Reproduce the stretch from "This situation typically" through "to this illustration." in the article on method fossilisation below, switching "illustration" to "example".

**Text provided:**
>> BEGIN
Method Fossilisation in 2026
This is an updated version
Method fossilisation happens when methods get harder to update, due to sprawling overwriting. It is a process, more than a final state. In particular, it happens to methods when the signature is shared across multiple classes, via inheritance and interfaces. As their number grows, they render part of the code unmodifiable, without refactoring large number of files.
Let’s see how this happens.
Single methods
Single methods are methods that are not overridden by any child class and are not present in any parent class. Such methods can be updated freely: the impact is local only, and at call sites: this is quite straightforward. They do not get fossilized.
<?php
class x {
// target : function method(int $a) {
function method($a) {
// simple method, isn't it?
return $a + 1;
}
}
?>
Method fossilisation
When a method is overridden, one or multiple times across an inheritance hierarchy, the signature becomes fossilised. In practice, a single project can have methods with up to dozens of versions across the hierarchy. Changing one of them requires coordinated refactoring in as many locations.
This situation typically emerges from historical layered code or component strategies based on a shared template or interface.
In the illustration, changing method C2 in a deep hierarchy can cascade into six required edits across the application, each one a potential source of regression.
Inherited methods
Inherited methods exist in a parent and a child class. Sometimes, there are grand-parents, and siblings, and then cousins: this is would be just more complex, without adding value to this illustration.
>> END
**Available data:**
>> BEGIN
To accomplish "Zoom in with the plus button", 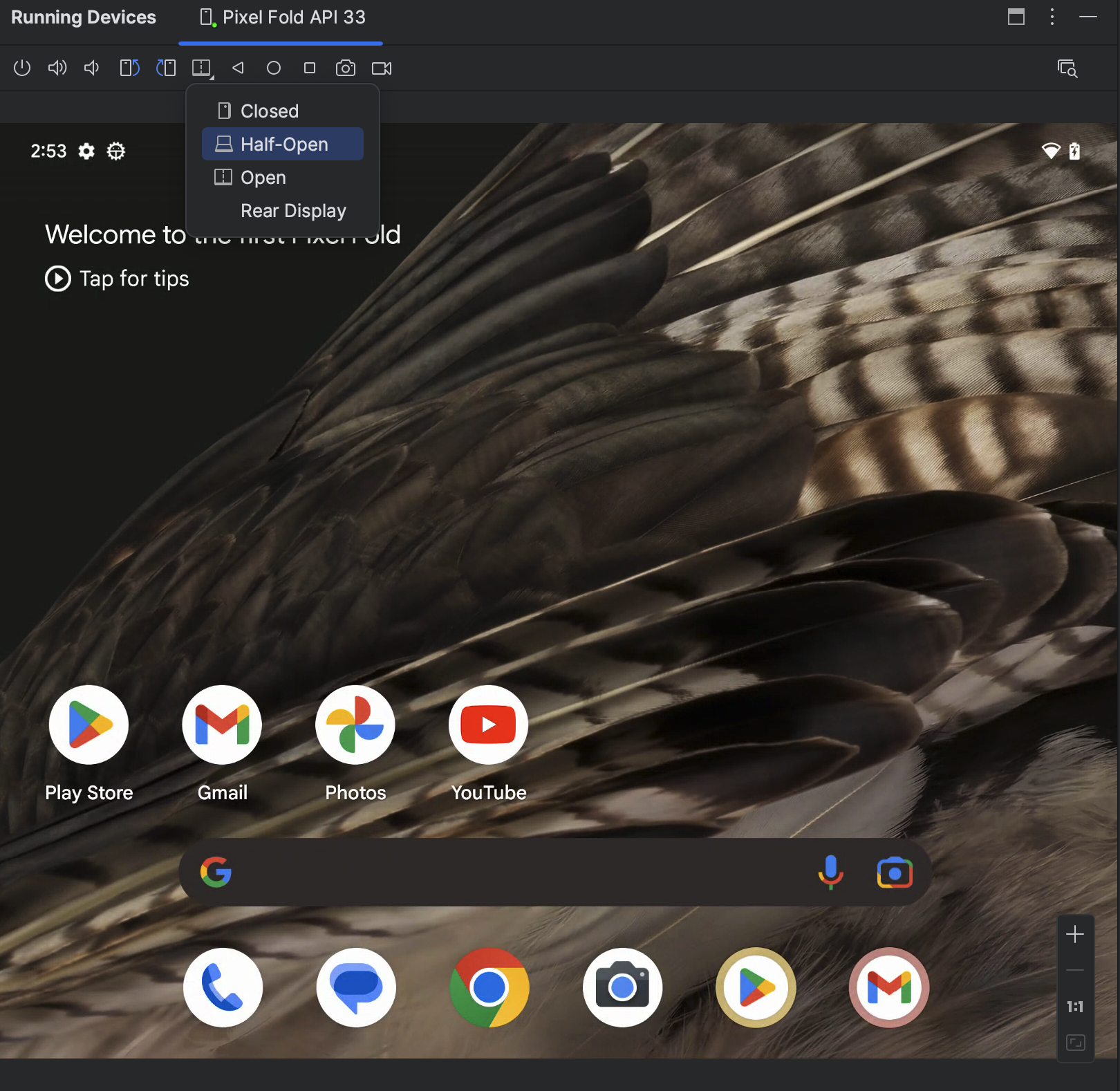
>> END
**Written reply:**
This situation typically emerges from historical layered code or component strategies based on a shared template or interface.
In the example, changing method C2 in a deep hierarchy can cascade into six required edits across the application, each one a potential source of regression.
Inherited methods
Inherited methods exist in a parent and a child class. Sometimes, there are grand-parents, and siblings, and then cousins: this is would be just more complex, without adding value to this example.